*TASK BRIEF:* Restate word for word the lines of the records below, starting at the line that contains "The image size is (1162, 1064)." and ending at the line that contains "Switch to the 变量监视", with both of those lines included and nothing else.

*DATA IN THIS EXERCISE:*
● ● ●
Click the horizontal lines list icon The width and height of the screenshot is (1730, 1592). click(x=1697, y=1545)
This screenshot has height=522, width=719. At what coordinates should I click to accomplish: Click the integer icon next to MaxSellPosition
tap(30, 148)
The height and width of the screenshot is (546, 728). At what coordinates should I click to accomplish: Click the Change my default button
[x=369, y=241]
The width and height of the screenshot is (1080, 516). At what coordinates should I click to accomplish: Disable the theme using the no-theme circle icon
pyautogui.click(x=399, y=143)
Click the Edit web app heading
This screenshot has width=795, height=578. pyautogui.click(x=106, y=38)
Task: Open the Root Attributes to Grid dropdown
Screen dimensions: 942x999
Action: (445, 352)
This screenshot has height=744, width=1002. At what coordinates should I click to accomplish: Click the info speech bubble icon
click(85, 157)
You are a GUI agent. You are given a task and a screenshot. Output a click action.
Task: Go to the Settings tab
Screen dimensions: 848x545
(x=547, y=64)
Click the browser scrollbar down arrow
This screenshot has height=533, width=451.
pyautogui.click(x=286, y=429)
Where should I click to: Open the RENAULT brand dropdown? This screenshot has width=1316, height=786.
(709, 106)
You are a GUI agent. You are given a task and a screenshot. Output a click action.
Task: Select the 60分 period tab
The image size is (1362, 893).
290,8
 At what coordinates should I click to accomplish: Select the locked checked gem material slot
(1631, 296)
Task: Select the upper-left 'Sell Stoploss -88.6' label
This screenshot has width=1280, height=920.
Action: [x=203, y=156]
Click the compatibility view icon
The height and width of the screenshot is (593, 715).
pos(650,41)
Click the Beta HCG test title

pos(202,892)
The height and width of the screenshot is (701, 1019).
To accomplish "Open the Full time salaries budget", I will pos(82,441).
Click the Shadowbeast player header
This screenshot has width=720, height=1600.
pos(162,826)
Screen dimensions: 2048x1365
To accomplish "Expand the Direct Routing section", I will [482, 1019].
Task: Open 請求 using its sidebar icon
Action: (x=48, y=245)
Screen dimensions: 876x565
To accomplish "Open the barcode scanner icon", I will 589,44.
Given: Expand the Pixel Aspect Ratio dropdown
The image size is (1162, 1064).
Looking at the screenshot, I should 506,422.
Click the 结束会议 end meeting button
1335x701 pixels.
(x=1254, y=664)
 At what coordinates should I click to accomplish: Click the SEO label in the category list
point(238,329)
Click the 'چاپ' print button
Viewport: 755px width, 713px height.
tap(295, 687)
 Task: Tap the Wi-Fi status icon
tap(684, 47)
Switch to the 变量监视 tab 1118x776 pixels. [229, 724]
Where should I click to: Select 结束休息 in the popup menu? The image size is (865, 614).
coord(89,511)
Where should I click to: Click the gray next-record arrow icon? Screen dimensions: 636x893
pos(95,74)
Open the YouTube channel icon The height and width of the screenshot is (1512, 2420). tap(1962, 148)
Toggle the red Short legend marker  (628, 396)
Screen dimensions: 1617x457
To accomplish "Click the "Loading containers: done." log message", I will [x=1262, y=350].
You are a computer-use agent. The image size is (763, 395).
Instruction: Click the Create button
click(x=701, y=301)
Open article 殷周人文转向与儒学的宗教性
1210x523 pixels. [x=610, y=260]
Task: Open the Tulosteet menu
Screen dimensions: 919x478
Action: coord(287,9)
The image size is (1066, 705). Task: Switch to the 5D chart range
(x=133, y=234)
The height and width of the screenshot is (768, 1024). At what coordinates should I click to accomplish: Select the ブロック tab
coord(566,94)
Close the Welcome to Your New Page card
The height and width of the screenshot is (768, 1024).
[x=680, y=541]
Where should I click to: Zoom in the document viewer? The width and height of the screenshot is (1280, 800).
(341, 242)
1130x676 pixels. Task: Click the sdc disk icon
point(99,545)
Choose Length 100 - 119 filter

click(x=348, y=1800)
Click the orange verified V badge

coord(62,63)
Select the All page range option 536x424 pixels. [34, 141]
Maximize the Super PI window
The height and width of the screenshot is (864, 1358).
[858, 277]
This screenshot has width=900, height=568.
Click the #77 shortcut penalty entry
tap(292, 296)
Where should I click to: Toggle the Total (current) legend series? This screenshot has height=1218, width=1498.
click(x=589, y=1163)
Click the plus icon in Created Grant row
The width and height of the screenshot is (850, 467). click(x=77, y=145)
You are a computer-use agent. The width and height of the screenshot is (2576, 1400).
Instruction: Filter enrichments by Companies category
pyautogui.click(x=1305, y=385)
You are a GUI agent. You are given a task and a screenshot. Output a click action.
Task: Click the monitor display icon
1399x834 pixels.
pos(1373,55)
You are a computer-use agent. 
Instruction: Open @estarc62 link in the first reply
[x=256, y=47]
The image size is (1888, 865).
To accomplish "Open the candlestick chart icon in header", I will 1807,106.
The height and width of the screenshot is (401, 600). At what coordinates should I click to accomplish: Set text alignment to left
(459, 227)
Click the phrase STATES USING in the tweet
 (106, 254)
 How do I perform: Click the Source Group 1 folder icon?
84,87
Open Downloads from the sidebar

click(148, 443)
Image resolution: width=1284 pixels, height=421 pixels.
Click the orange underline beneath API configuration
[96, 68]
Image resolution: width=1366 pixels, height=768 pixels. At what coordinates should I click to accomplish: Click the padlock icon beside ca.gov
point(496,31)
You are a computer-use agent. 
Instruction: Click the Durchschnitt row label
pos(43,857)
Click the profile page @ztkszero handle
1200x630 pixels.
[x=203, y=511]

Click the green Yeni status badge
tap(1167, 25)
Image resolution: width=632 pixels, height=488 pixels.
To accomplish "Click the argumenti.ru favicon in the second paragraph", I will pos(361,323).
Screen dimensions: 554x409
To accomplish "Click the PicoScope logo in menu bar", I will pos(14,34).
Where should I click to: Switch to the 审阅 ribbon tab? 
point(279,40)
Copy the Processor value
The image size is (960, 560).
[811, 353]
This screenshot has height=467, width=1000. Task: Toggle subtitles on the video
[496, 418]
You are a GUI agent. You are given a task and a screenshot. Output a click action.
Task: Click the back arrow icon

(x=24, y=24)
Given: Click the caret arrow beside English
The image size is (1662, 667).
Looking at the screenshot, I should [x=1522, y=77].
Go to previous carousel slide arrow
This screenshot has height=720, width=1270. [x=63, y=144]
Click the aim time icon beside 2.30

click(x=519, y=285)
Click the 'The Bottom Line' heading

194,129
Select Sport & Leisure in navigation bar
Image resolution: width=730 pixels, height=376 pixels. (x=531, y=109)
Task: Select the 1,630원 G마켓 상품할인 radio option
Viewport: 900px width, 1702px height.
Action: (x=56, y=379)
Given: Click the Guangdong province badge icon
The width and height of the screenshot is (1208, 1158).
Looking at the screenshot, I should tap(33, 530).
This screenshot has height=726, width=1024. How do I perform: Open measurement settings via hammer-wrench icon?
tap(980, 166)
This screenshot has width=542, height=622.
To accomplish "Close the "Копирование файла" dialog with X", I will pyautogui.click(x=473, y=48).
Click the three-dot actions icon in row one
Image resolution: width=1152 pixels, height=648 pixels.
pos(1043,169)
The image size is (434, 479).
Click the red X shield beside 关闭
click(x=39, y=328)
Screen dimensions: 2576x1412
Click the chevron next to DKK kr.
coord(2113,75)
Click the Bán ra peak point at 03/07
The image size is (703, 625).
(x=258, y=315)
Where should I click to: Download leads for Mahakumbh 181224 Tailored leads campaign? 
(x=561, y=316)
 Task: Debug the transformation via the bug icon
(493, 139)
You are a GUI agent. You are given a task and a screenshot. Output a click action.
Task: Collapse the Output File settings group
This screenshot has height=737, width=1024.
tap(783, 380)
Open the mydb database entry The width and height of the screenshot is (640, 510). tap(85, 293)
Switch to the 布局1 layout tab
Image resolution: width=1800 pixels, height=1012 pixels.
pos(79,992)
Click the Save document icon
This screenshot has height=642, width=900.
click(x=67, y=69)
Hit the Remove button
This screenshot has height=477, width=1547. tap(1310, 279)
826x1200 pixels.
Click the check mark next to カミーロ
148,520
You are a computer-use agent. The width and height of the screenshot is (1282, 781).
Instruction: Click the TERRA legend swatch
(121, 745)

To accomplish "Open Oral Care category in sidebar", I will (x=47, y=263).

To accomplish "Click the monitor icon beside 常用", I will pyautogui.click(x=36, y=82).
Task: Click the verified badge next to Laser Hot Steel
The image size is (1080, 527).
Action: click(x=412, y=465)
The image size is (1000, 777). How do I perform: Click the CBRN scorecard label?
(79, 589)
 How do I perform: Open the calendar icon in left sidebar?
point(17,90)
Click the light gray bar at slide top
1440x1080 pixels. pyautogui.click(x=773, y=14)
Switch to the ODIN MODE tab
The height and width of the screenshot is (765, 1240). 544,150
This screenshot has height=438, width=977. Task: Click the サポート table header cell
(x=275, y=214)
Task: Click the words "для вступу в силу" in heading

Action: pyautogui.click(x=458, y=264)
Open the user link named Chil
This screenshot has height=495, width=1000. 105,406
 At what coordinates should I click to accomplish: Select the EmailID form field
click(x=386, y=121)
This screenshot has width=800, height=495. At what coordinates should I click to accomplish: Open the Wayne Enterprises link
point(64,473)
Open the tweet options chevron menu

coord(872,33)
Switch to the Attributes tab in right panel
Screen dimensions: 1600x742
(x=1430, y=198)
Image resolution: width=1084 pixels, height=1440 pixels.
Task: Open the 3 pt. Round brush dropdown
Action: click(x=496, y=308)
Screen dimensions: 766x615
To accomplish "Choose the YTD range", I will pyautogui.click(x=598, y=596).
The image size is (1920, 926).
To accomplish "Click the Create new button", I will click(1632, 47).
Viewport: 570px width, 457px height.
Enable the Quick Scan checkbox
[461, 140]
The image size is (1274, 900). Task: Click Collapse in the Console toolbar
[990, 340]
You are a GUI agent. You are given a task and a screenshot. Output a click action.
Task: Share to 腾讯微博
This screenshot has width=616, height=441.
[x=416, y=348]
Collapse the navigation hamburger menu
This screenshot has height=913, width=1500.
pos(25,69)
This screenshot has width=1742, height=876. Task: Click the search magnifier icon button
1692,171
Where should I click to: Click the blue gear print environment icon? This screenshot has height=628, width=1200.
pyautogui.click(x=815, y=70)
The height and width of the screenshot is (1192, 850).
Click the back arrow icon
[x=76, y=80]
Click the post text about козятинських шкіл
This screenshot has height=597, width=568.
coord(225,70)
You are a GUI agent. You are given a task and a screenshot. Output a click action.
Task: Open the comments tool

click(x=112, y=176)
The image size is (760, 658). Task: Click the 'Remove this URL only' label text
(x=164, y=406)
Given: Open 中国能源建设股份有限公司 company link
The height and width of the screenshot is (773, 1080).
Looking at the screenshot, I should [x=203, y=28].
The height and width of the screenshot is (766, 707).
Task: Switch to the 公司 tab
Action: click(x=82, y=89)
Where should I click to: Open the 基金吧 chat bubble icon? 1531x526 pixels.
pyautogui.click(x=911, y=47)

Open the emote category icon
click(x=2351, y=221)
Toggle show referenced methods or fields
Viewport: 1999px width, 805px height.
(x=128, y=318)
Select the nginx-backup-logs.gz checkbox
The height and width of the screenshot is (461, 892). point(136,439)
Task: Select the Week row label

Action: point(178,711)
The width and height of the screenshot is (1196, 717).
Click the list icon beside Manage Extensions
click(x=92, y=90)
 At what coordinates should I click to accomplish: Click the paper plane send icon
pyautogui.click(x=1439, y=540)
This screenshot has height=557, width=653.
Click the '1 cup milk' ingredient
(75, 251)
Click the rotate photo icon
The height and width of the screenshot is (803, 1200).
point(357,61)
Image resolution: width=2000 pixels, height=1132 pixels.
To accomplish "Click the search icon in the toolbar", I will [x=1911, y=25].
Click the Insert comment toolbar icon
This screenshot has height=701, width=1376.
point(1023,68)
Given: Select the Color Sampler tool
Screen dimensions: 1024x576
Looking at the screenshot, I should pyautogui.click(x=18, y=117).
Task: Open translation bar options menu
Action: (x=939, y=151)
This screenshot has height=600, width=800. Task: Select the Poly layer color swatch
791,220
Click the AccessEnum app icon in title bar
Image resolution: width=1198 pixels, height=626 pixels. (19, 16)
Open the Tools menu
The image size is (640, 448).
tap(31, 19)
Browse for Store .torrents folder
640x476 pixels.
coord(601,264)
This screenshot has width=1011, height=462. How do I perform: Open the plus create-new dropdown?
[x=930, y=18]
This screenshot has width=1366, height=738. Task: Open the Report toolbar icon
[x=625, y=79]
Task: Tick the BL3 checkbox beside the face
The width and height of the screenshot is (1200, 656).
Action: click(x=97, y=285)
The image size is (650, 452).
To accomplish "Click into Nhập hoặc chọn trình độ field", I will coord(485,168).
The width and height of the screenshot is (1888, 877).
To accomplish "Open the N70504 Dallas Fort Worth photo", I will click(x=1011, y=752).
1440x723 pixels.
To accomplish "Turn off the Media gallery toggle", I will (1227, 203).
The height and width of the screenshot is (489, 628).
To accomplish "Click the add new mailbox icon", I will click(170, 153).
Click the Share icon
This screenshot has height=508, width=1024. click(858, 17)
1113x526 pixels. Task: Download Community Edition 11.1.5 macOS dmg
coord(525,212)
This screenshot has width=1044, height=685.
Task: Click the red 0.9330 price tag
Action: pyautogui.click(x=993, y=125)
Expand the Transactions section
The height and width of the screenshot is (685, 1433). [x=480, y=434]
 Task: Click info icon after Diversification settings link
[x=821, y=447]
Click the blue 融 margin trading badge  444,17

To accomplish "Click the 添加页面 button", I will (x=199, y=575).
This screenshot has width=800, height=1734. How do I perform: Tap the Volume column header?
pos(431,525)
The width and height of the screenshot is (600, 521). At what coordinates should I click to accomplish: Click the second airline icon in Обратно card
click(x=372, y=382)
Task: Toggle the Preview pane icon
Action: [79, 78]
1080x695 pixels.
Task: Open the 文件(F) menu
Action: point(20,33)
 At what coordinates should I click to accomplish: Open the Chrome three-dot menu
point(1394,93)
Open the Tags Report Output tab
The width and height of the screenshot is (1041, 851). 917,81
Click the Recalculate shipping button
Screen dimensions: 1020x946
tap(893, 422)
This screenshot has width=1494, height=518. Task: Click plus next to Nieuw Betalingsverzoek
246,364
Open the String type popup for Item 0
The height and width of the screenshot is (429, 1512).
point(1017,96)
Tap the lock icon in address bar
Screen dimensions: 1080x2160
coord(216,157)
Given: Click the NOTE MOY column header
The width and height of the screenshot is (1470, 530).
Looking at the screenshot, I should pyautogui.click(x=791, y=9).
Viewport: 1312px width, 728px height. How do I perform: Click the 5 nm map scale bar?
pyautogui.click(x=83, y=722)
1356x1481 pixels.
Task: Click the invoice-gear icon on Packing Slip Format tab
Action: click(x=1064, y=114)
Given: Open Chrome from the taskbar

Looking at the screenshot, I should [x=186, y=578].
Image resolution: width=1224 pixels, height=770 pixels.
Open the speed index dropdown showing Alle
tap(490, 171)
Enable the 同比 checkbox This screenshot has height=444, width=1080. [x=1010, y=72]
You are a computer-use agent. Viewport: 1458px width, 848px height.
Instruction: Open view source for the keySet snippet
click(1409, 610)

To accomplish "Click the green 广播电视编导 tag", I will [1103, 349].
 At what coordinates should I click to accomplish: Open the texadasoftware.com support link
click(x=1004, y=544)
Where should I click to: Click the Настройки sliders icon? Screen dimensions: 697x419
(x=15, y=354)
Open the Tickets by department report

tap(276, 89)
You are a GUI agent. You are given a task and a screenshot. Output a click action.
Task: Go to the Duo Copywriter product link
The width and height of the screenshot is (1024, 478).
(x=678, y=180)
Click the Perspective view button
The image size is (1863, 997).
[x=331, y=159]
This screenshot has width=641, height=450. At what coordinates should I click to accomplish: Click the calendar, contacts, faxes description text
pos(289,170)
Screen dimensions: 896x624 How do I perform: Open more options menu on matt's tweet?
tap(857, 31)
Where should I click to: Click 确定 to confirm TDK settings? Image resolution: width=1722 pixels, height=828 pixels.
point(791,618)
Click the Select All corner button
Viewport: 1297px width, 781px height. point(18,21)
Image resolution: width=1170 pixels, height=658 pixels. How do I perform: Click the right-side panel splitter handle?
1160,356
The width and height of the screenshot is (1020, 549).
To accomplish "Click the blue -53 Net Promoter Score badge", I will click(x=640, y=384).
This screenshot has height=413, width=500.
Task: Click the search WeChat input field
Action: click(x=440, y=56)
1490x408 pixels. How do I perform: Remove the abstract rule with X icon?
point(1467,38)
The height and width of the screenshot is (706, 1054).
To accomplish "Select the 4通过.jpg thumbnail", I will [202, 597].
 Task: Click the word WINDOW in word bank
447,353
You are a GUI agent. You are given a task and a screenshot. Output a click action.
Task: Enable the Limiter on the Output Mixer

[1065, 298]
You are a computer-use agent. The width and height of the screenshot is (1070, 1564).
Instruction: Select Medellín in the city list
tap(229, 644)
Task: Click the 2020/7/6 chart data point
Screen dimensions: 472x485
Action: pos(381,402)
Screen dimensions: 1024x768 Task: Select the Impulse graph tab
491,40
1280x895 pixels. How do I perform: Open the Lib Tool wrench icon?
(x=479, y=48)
● ● ●
*SOLUTION:*
The image size is (1162, 1064).
Looking at the screenshot, I should 506,422.
Click the 结束会议 end meeting button
1335x701 pixels.
(x=1254, y=664)
 At what coordinates should I click to accomplish: Click the SEO label in the category list
point(238,329)
Click the 'چاپ' print button
Viewport: 755px width, 713px height.
tap(295, 687)
 Task: Tap the Wi-Fi status icon
tap(684, 47)
Switch to the 变量监视 tab 1118x776 pixels. [229, 724]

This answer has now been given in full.